Dans son spectacle Robot !, sur la scène du Théâtre des Champs Elysées du 23 décembre au 5 janvier, la chorégraphe espagnole Blanca Li met en scène six robots humanoïdes NAO, des machines musicales et des danseurs, de chair et d’os. Une manière d’explorer, à travers la danse, les relations de l’homme et de la machine, qui ont tant inspiré l’art, dans un spectacle plein de poésie.
En 20 ans, Blanca Li est devenue incontournable dans le monde de la danse : on lui doit par exemple les chorégraphies du clip de Daft Punk Around The world, ou encore la mise en scène des clips de Blur, ou des Rita Mitsouko. Elle a aussi collaboré avec des réalisateurs comme Michel Gondry, ou Pedro Almodovar, avec de grands couturiers, notamment Jean Paul Gaultier.
Après son spectacle de danse urbaine Elektro Kif, Blanca Li donne donc des robots pour partenaires à ses danseurs dans Robot ! :
>>> Europe 1.fr a demandé à la chorégraphe d’expliquer comment elle est parvenue à faire interagir l’homme et la machine :
D’où vous est venue cette idée de travailler avec des robots ?
J’ai d’abord commencé tout petit, dans mon quotidien. J’ai commencé à observer le nombre d’interactions avec la machine à mon échelle. Avec les portables, les ordinateurs, les échanges sont innombrables. Ça m’a pris trois ans entre l’idée de travailler avec des robots et l’élaboration du spectacle. Pour mes recherches en robotique, je me suis rendu compte que ça se passait beaucoup au Japon et j’ai décidé de partir en voyage, à Tokyo. Avec mon partenaire, j’ai rencontré beaucoup d’artistes, des scientifiques, et des chercheurs d’université.
Pourquoi avoir choisi le petit robot NAO ?
En rentrant du Japon, quelqu’un m’a parlé d’un petit robot français, appelé NAO. J’ai été séduite en le voyant. Il a à peu près la taille d’un enfant de un an. Après démonstration, je l’ai trouvé très mignon, très gracieux, il est aussi très souple. Avec lui, je me suis dit que je pouvais peut être créer un personnage et lui donner vie. Ça, c’était très important pour moi : je voulais qu’on oublie la machine. Je voulais qu’on ressente des émotions pour ces robots.
Et pour le pas de deux entre un danseur et le robot NAO, est-ce qu’il y a une part d’improvisation ?

Consigne - Poursuivez, s'il vous plaît, le texte sur le spectacle Robot ! de Blanca Li en reprenant juste après sa dernière phrase.

Données affichées -
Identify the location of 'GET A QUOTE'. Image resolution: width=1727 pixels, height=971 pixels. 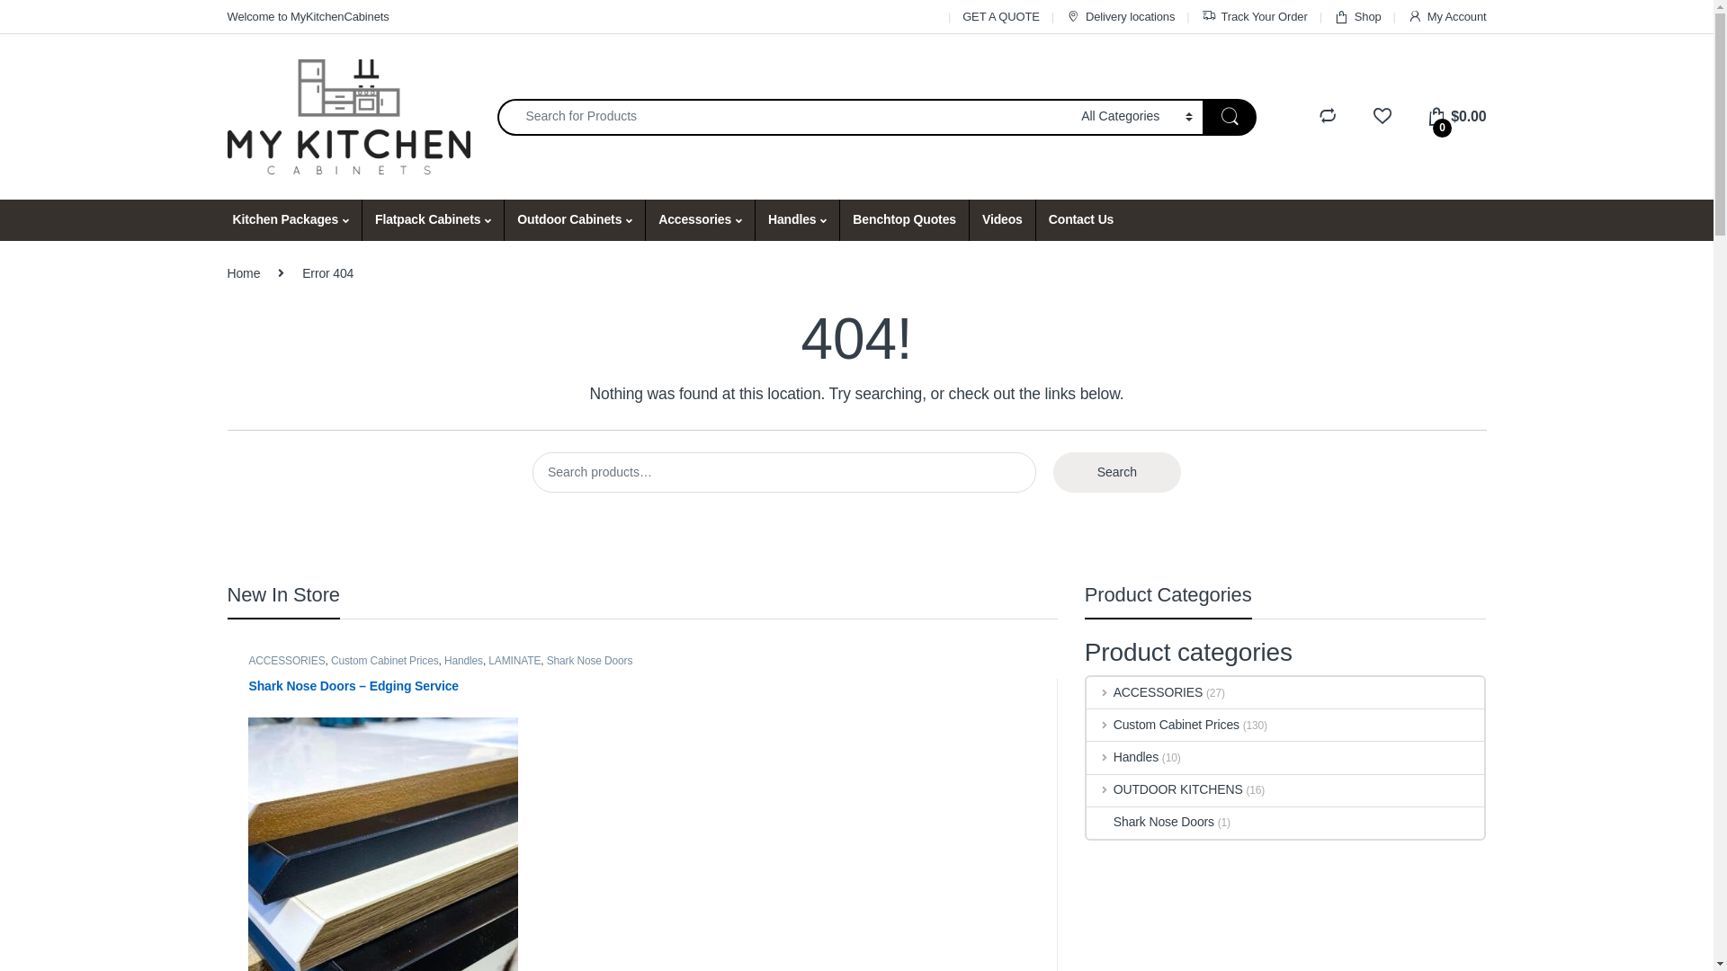
(961, 16).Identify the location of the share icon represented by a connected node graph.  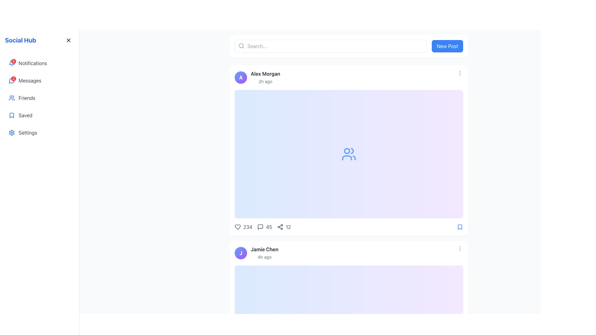
(279, 227).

Résultat final -
Il n’y a aucune improvisation. Ce moment de danse entre NAO et un danseur a été le plus difficile à concevoir de tout le spectacle. C’était la première apparition de NAO. Je voulais parvenir à créer un lien entre le danseur et le robot pour partager un vrai moment d’émotion. Le robot devait dégager une personnalité, il fallait qu’il soit un interprète. Ça a été très très dur. Finalement, il apparait un peu comme un enfant. D’ailleurs, pour cette séquence, je suis retournée en arrière, j’ai pris conscience de toutes les limites des robots, le problème de l’articulation, de l’équilibre, de la souplesse etc. J’étais constamment bloquée par les problèmes techniques. Je me suis rendu compte, à partir de là, de la richesse de mon propre corps. Arriver à faire danser NAO, c’était comme travailler avec un enfant qui apprenait ses premiers pas. J’ai dû faire toute une recherche sur les mouvements. De là a surgi la première partie du spectacle : le corps qui découvre le corps, la découverte des premiers mouvements. On a fait travailler NAO comme Pinocchio, on lui a lentement donné vie. D’un coup, on y croit et il fait soudain partie du spectacle !
Il y a aussi dans le spectacle des robots qui font de la musique, pourquoi les avoir introduits ?
Au Japon, je suis tombée sur le Collectif d’artistes Maywa Denki, qui créé les machines musiciennes automates. Avant la rencontre avec ce collectif, j’avais encore une idée assez vague des possibilités de faire entrer en contact danseurs et machines. C’est à travers ces automates que j’ai rencontré quelque chose de poétique et que j’ai eu une idée plus précise du lien. On a passé presque deux ans à travailler avec ce collectif. Certaines machines musiciennes existaient déjà et d’autres ont été créées spécialement pour mon spectacle. Mon compositeur devait comprendre comme les machines marchaient pour composer sa musique, il a aussi fallu que les techniciens se familiarisent avec ces machines etc.
Il y a dans le spectacle des clins d’œil très amusants à l’homme devenu machine, qui court partout, c’est donc un travail dans les deux sens, l’homme qui devient machine et la machine humanoïde ?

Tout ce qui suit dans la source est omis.